Il punto della storia è che Mike Wilson, a differenza dei suoi compagni, non ce l’ha fatta: si è infortunato in maniera grottesca il giorno del suo debutto, è stato mandato in prestito al Plymouth Argyle da dove è scappato ritrovandosi a vent’anni con una carriera mai veramente iniziata e già finita e da quel momento in poi è stato tutto un susseguirsi di fallimenti, gioco d’azzardo, problemi di alcol, lavori saltuari, un figlio fatto per errore e la gamba andata in frantumi svariate altre volte. Come Ryan, Mike è stato l’unico giocatore nella storia del Man U reclutato da Fergie direttamente nel salotto di casa (la scena che apre il libro è tratteggiata con geniale comicità, è un peccato che il libro non mantenga quel livello per più di dieci o venti pagine). Come un gemello nascosto o un doppio da letteratura ottocentesca, man mano che il successo di Ryan diventa sempre più sfacciatamente esagerato, quasi mistico, sfacciatamente esagerata diventa la rovina di Mike.

Glass scrive un libro che ha il pregio di essere interessante e intelligente, con un peso emotivo equamente distribuito tra ciò che può interessare un appassionato di calcio (gli ultimi travolgenti anni della Manchester calcistica, la vita di un giovane promettente calciatore, uno sguardo dietro le quinte dell’Old Trafford) e tutto il resto (cioè la storia umana di Mike). Ha il difetto di non reggere a lungo le potenzialità comiche introdotte da un incipit fulminante, di non sfruttare fino in fondo l’aspetto metaforico del rapporto tra Mike e Rayan (Giggs come simbolo, come icona, come epifania) e di finire a lungo andare per lasciar prevalere la componente Dirty Realism che non aggiunge nulla di nuovo a un discorso già trattato con maggiore profondità storica e sociale da un altro libro portato in Italia sempre da 66thand2nd, “Heartland” di Anthony Cartwright: man mano che la storia di Mike Wilson procede a grandi passi verso l’epilogo desolante ma anche un po’ scontato la dimensione immaginifica del romanzo inevitabilmente cede, ed è un peccato (Fergie ad esempio è il personaggio letterario più memorabile di tutto il libro, ma rimane sempre stranamente ai margini).

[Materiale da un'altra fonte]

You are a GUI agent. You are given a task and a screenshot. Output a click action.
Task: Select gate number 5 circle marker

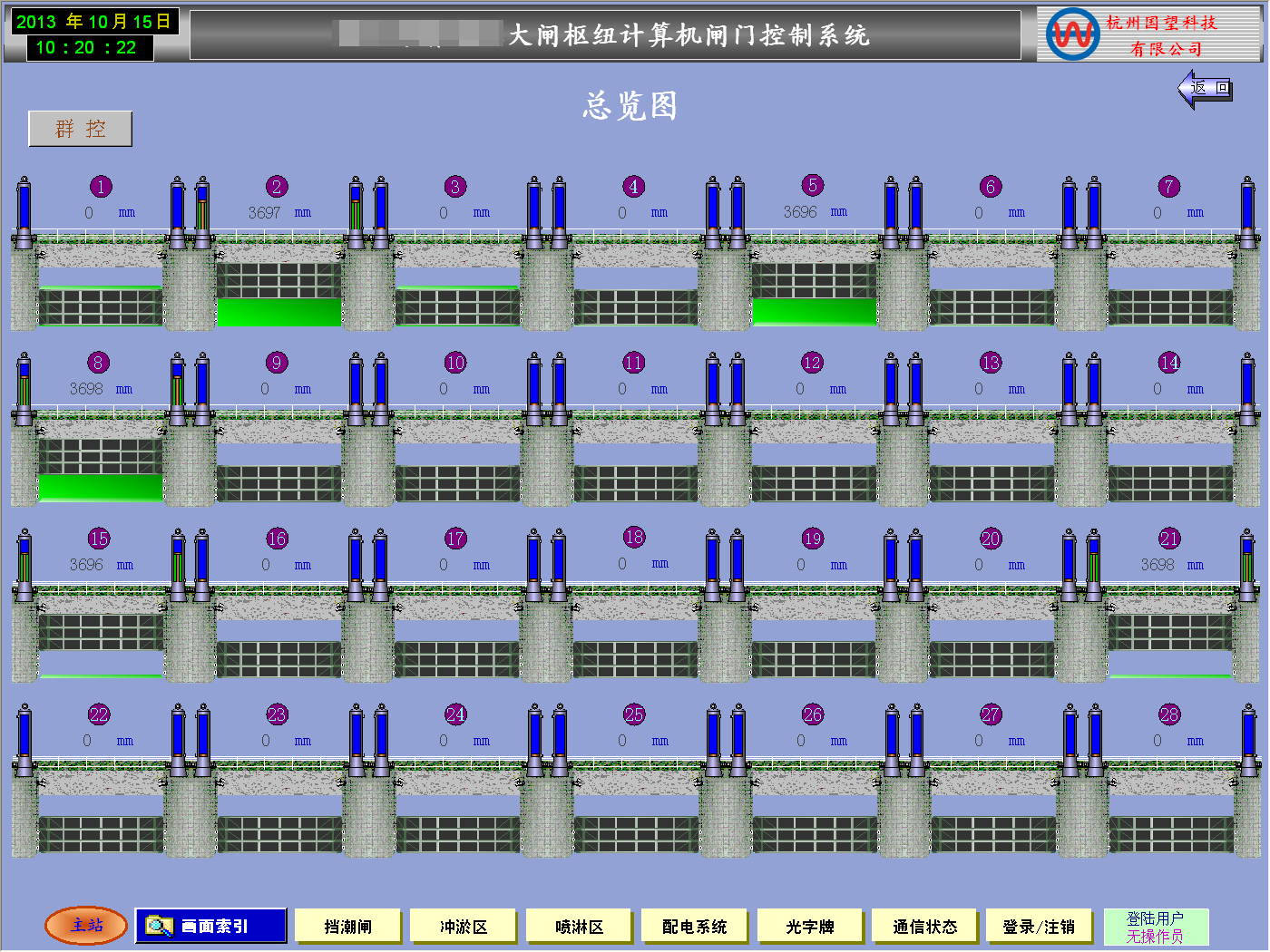(x=813, y=186)
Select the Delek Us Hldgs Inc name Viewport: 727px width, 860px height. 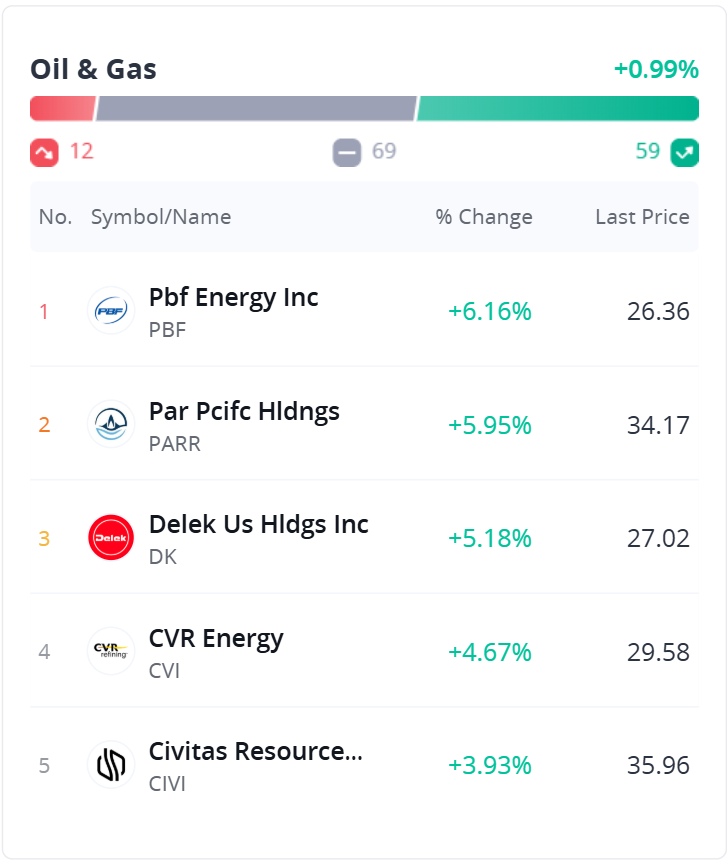point(258,524)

Infine è un peccato che Glass abbia deciso di esentarsi dal compito forse più interessante di tutti, quello di tracciare un affresco, seppure in chiave personale, di una Manchester degli anni 90 che viene evocata sì dal nome di gruppi rock (l’eredità di Smiths e Joy Division, New Order e Stone Roses, il presente dei Charlatans e degli Oasis, che però sono tifosi del City), ma rimane niente più che un panorama da cartolina, lontanissimo sullo sfondo della vicenda di Mike che progressivamente riempie tutto lo spazio disponibile.

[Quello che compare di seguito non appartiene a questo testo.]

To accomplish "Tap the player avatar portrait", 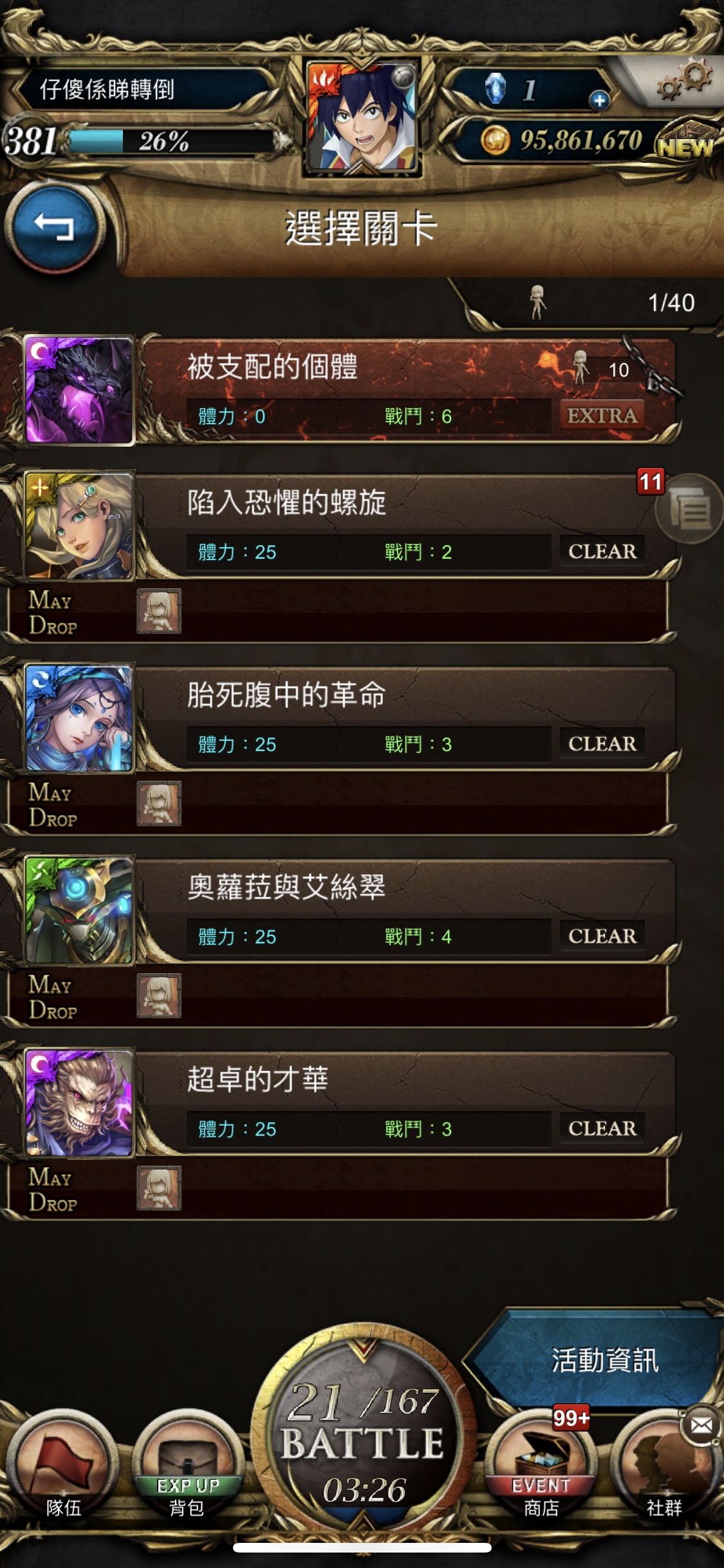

Nonostante questo “Voglio la testa di Ryan Giggs” resta un romanzo che in termini di pagella calcistica del lunedì raggiunge la sufficienza piena, se si rivela fin troppo poco ambizioso lo fa anche per non sbandare lungo il cammino che si è prefissato e in effetti non sbanda: anzi è a tratti divertente e a tratti intensamente triste senza quasi cadute di stile, senza eccessivi colpi di coda ma con discreti, ben controllati colpi di scena. E Wilson, probabilmente suo malgrado, è un personaggio che resta: torna in mente guardando l’autobiografia di Ferguson ben esposta nelle vetrine delle librerie, o quando scopri che a dodici anni dall’esordio in Premier League una cordata di sei Fergie’s Fledglings (tra cui Re Giggs e il principe Beckham) oggi vogliono rilevare il Manchester United con l’aiuto economico della famiglia reale del Quatar, segno che i tempi, nel calcio inglese, sono davvero cambiati.